[[ Listed entries open ]]

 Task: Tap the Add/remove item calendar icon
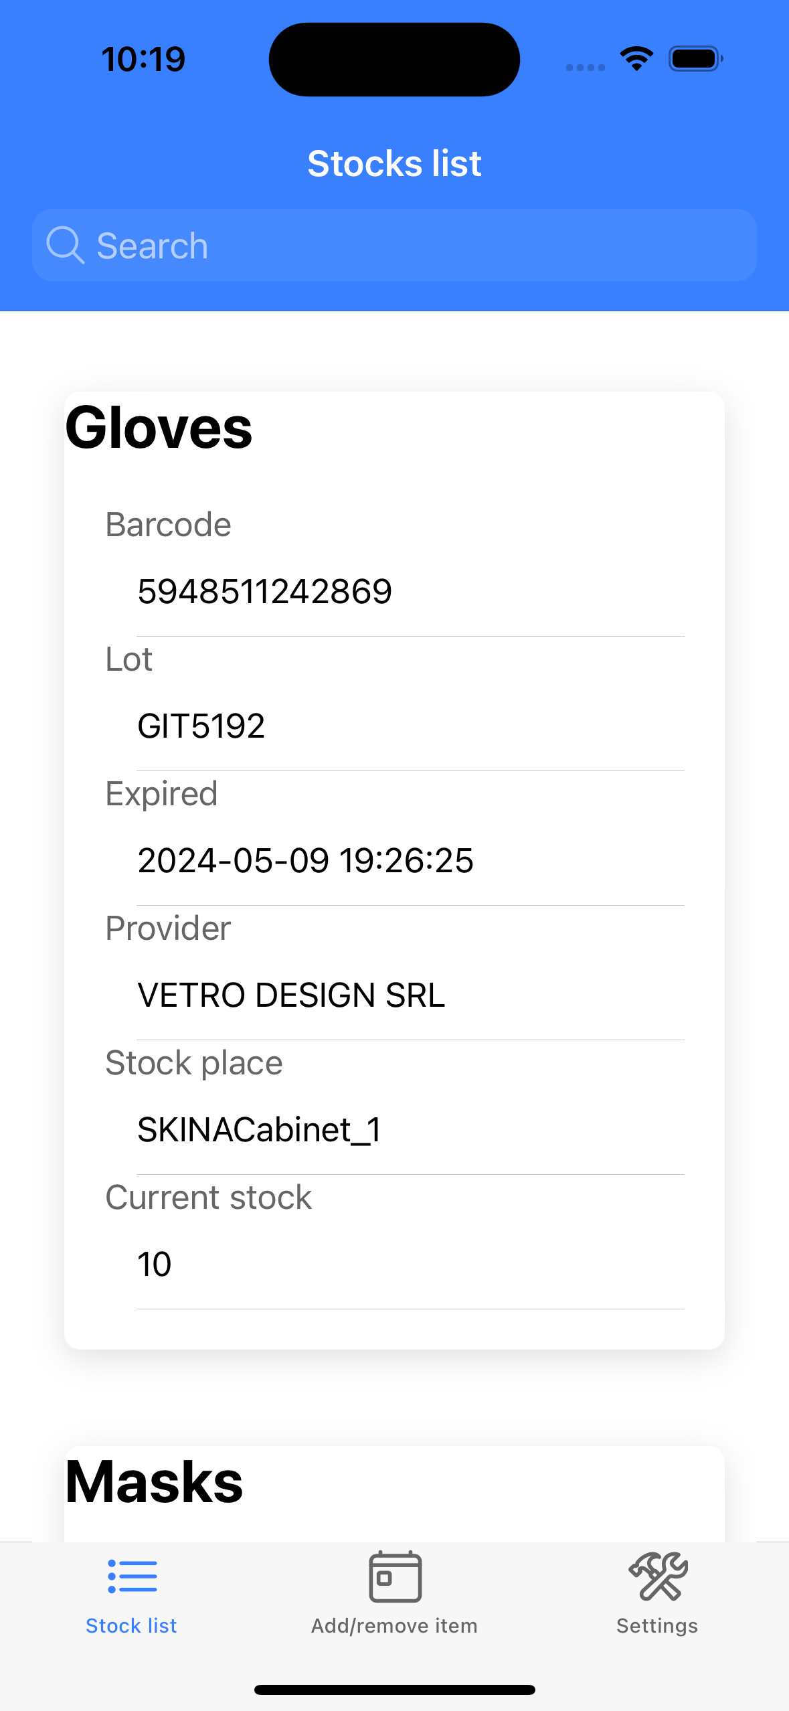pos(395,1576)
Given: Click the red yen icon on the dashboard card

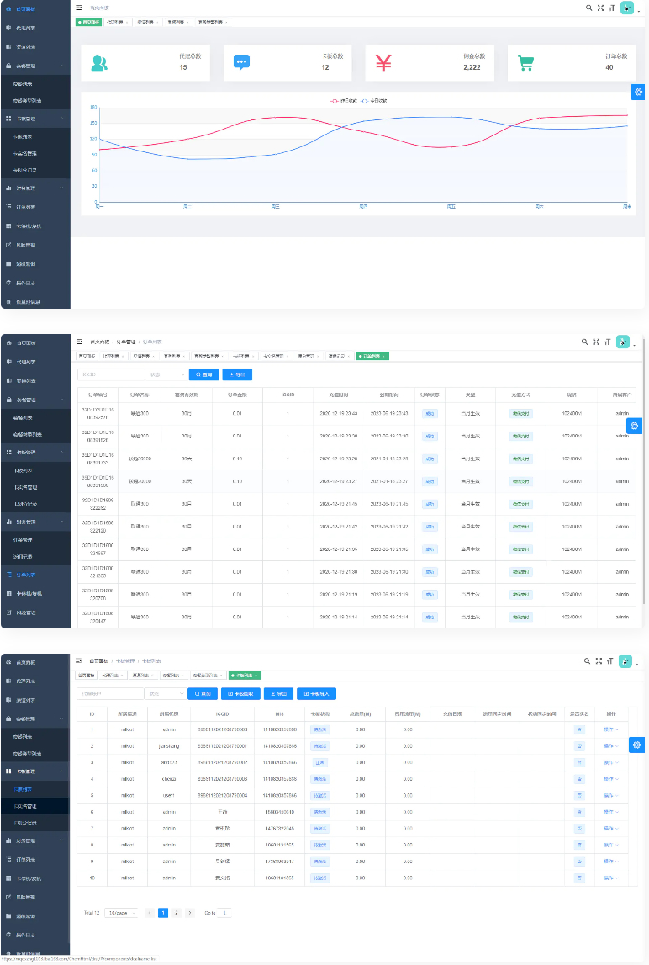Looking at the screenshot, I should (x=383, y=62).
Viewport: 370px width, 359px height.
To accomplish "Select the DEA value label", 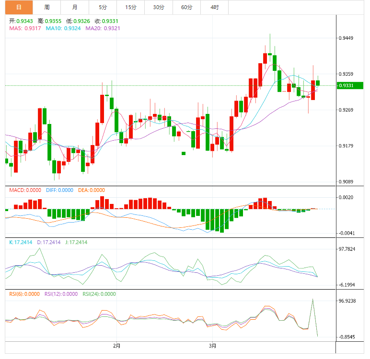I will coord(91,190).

[[ Listed entries closed ]]
[[ Listed entries open ]]

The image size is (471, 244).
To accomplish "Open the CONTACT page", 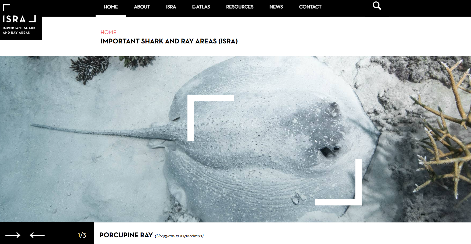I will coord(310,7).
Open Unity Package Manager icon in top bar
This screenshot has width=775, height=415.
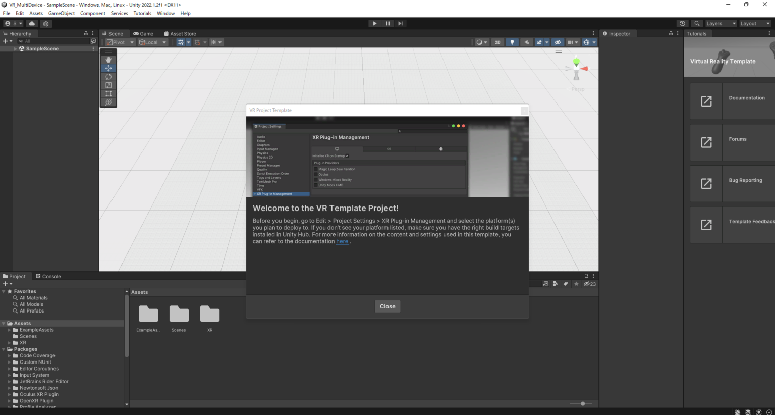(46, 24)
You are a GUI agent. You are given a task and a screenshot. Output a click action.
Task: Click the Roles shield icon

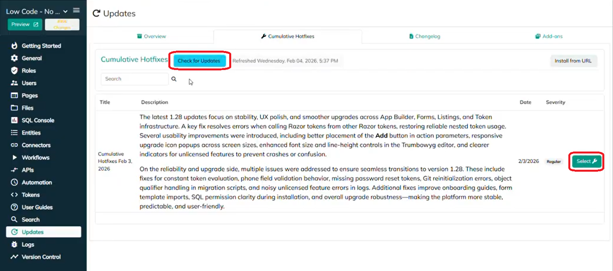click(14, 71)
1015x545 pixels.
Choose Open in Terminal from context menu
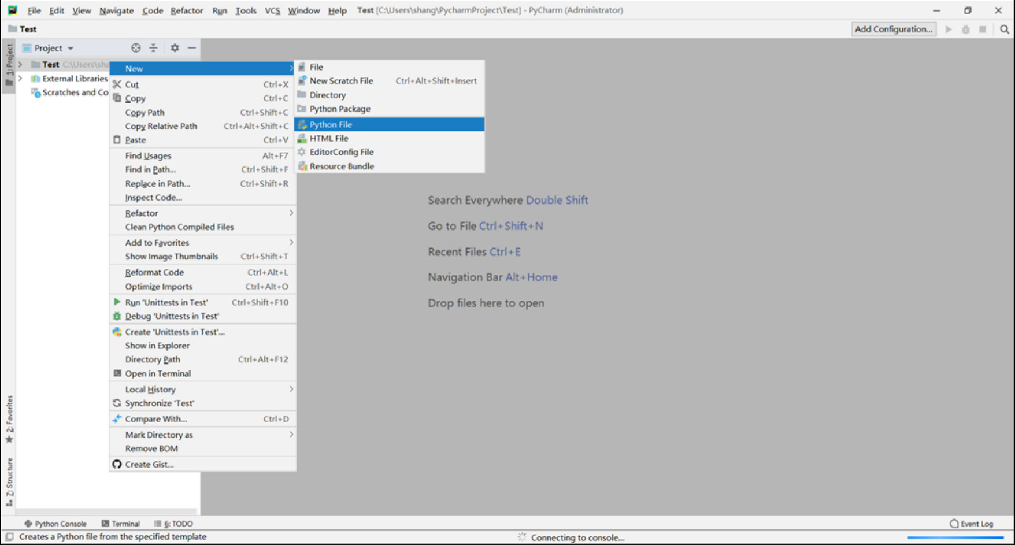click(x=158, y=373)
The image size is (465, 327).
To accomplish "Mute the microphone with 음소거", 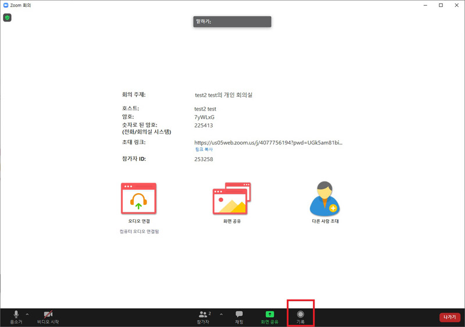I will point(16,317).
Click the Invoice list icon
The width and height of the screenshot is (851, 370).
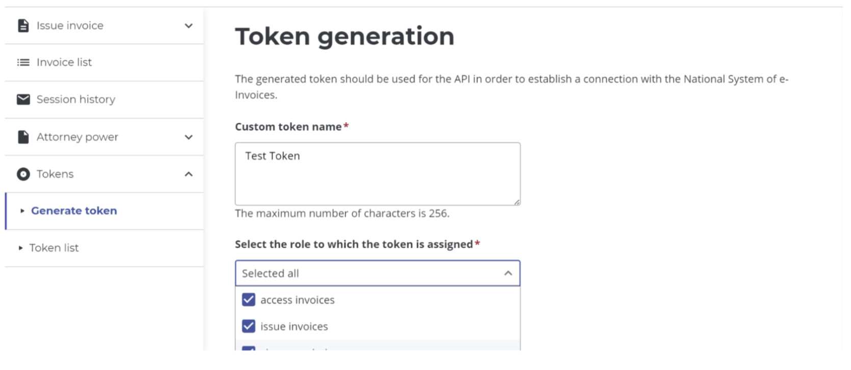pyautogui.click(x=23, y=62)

[[ Listed entries closed ]]

:: Requirement ::
Return each line from the entries above that includes "size".

:: Written reply ::
The image size is (471, 244).
The image size is (465, 327).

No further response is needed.